Lire aussi : La France face aux guerres invisibles : à la recherche d’une carte géopolitique et géoéconomique

Comment reconstruire une politique étrangère ?

Le risque est ici de se satisfaire d’un discours hors-sol. La parole compte, mais une politique étrangère n’est pas faite que de gestes, de cérémonies, de discours brillants. Il faut parler de la politique étrangère dans sa modestie exécutoire.

La priorité européenne

La politique étrangère consiste d’abord à se préoccuper de son voisinage. La priorité, c’est donc la construction progressive de l’Union européenne, conçue comme un engagement de très long terme. À l’époque de la Communauté européenne, on considérait qu’on ne pouvait pas l’élargir sans avoir préalablement approfondi l’acquis. Cette pratique de bon sens a été délaissée avant même la chute du mur de Berlin. Les membres de l’Union européenne doivent certes s’engager sur le partage de principes politiques fondamentaux comme l’État de droit, la séparation des pouvoirs, l’alternance démocratique, les libertés publiques… Je définis ici un État de droit au sens précis de Hans Kelsen : un État dans lequel les normes juridiques sont hiérarchisées de telle sorte que sa puissance s’en trouve limitée. Mais l’espace européen est voué à rester différencié, et il ne serait ni légitime ni efficace de poursuivre l’objectif idéologique d’une excessive homogénéité culturelle. En matière de mœurs, par exemple, chaque peuple doit pouvoir évoluer à son propre rythme. Sur un plan plus général, la gouvernance de l’Union européenne doit s’inspirer du principe d’efficacité fonctionnelle, qui consiste à se donner la capacité de bien faire ce qu’on décide de faire en commun.

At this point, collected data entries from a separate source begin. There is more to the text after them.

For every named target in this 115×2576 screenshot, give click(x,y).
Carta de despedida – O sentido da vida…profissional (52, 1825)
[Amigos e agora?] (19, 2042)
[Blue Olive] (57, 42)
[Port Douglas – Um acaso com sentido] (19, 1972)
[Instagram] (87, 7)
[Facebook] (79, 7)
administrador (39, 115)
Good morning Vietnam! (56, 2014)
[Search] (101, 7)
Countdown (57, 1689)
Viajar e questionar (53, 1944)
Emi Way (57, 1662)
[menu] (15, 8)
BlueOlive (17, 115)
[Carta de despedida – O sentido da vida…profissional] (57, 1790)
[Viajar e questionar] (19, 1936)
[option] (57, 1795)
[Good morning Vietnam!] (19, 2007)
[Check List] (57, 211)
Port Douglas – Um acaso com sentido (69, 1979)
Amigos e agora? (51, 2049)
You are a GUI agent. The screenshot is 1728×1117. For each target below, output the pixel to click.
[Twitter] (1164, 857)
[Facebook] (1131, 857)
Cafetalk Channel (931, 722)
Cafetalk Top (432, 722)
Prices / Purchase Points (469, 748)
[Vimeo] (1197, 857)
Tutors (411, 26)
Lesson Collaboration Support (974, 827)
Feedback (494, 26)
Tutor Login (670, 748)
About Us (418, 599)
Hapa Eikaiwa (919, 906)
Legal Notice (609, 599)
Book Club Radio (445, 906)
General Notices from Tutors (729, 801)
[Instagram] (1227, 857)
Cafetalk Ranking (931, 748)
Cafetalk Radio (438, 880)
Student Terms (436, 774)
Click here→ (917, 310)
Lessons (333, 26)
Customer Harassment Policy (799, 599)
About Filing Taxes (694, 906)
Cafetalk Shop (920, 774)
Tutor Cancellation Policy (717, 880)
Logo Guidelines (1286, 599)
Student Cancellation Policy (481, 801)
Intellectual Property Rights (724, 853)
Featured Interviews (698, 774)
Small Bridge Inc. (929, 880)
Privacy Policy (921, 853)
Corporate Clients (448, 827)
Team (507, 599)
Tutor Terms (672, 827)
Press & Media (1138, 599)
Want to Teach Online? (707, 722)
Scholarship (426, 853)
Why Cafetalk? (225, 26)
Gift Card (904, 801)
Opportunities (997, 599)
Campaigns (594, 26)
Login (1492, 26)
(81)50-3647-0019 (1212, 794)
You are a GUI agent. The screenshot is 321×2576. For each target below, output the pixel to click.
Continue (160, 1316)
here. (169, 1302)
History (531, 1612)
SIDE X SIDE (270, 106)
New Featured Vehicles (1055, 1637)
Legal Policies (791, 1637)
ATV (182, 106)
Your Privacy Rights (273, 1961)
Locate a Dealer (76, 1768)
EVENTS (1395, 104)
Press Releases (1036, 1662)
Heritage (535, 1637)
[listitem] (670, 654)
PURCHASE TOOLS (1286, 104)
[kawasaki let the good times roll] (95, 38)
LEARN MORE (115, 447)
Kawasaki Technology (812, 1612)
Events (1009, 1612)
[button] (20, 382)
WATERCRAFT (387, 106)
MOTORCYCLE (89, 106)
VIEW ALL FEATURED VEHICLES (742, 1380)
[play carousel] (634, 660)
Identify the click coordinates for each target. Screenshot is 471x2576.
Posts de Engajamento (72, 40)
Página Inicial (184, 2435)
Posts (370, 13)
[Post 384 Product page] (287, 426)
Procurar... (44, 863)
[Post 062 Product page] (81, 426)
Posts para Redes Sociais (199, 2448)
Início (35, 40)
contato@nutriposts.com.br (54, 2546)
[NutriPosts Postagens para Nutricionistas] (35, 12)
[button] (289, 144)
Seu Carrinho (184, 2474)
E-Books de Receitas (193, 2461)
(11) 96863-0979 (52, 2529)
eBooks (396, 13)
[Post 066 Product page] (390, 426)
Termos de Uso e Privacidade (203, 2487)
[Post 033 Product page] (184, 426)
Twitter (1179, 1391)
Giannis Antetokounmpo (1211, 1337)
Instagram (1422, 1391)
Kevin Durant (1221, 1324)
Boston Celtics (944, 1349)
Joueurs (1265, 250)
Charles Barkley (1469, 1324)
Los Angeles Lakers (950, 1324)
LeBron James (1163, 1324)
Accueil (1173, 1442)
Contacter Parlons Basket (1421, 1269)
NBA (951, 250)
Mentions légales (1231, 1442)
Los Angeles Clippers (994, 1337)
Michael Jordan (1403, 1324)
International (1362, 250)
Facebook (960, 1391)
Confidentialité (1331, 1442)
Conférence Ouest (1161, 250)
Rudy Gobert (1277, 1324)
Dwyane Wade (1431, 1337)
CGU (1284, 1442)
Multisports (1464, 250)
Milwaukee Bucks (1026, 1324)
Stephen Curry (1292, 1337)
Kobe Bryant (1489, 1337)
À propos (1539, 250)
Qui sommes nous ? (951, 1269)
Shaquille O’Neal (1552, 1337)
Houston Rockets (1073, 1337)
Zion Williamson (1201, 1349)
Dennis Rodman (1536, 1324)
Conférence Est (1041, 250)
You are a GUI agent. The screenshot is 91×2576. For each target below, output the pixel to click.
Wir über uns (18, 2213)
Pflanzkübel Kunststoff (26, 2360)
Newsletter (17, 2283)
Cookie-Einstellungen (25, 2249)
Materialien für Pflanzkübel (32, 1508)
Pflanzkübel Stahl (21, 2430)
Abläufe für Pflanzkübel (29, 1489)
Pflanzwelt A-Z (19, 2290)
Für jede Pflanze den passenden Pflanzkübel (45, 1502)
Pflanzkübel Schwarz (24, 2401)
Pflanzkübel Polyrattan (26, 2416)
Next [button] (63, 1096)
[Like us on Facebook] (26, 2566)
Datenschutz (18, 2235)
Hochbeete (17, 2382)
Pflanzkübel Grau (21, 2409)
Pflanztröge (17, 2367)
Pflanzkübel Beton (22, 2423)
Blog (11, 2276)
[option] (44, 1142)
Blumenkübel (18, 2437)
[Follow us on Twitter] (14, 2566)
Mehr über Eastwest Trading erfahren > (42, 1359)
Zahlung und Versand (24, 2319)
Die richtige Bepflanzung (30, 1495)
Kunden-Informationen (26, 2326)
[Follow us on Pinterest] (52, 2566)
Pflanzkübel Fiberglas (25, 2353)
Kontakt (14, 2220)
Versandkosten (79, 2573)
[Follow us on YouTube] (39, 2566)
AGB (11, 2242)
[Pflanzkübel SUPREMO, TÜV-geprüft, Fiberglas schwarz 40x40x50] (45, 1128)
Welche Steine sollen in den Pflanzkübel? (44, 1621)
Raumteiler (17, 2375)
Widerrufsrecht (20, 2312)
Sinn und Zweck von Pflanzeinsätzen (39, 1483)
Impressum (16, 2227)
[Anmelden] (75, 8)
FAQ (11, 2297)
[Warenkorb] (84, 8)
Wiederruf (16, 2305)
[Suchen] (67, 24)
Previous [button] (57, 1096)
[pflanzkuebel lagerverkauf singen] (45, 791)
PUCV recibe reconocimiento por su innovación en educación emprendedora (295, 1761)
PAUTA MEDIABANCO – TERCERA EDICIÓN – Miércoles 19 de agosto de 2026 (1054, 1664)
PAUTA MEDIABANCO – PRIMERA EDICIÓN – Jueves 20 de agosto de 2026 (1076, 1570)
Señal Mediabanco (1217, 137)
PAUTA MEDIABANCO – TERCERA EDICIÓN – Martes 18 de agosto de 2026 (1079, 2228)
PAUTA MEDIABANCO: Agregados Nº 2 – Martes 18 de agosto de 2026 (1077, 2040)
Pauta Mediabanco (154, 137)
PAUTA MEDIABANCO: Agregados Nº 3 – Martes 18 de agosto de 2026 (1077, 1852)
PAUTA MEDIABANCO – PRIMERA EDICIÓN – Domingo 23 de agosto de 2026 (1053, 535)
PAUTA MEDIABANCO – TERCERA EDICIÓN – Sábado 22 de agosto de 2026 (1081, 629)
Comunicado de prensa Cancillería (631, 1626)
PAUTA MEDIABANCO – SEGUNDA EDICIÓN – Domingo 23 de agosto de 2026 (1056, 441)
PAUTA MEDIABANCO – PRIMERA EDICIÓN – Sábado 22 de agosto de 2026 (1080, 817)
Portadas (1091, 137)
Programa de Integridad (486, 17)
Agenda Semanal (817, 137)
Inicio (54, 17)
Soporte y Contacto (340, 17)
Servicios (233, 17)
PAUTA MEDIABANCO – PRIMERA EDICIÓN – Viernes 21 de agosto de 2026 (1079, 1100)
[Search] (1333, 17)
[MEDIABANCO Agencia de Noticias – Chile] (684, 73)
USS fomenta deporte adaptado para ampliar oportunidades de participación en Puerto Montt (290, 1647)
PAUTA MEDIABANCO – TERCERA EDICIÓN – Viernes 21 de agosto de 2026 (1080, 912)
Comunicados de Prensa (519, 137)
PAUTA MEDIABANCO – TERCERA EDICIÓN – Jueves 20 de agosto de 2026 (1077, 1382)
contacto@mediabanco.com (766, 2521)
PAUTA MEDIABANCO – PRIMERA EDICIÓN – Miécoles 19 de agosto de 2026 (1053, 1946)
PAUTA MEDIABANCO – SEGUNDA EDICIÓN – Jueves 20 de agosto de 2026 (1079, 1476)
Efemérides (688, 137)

Tous les États membres de l’Union ne peuvent avancer du même pas. Mais il faudrait s’entendre sur un code de conduite pour que l’intérêt général européen soit toujours préservé. Celui-ci consiste essentiellement à renforcer progressivement l’Union face aux superpuissances du moment, de nos jours principalement les États-Unis et la Chine. Une fois encore, le maître mot est ici : pragmatisme. C’est cette même démarche que nous devrions suivre pour répondre aux demandes d’élargissement des pays des Balkans par exemple : inventer des modes d’arrimage à l’UE, de nouveaux sas, permettant de concrétiser les rapprochements sans passer prématurément au stade de l’élargissement.

Il est indispensable de renforcer les compétences communes de l’Union, et de faire de la politique commerciale, de la politique de concurrence mais aussi de la politique monétaire (euro) de véritables outils de politique extérieure commune. Ainsi devons-nous, sur ce dernier plan, recouvrer notre liberté de manœuvre en nous libérant de ce qui est improprement appelé l’extraterritorialité du droit américain. La présente Commission s’est engagée dans la bonne voie avec le concept de souveraineté technologique. L’UE en tant que telle est idéalement placée pour se donner le but d’acquérir rapidement une position de leadership dans le domaine des biens communs de l’humanité : le climat, l’environnement mais aussi potentiellement la santé. Pareille ambition est une œuvre de très longue haleine. Je préconise une réorganisation du ministère des Affaires étrangères qui doit être clairement centré sur la dimension européenne et dont les services doivent être parfaitement coordonnés à cet égard.

Négocier avec la Russie

Si l’on regarde vers l’est, j’ai toujours pensé qu’avec la fin de la guerre froide nous avons manqué l’occasion d’un rapprochement raisonnable avec la Russie. Nous ne portons certes pas toute la responsabilité de cet échec. Il était naïf de croire que les dirigeants de la nouvelle Russie, tous ex-dirigeants communistes, allaient se convertir en démocrates à l’occidentale et accepter sans broncher la domination américaine. Sur le plan géopolitique, tout le monde aurait dû comprendre que tout se jouerait en Ukraine – et tout s’est joué en Ukraine. Même si Poutine n’avait probablement pas prévu que l’annexion de la Crimée et les troubles du Donbass provoqueraient la montée du nationalisme ukrainien, ses objectifs principaux ont été atteints, en particulier dans sa relation avec l’OTAN. L’objectif de l’entrée dans l’Alliance atlantique pourra rester inscrit dans la constitution ukrainienne mais sa réalisation n’est pas pour demain.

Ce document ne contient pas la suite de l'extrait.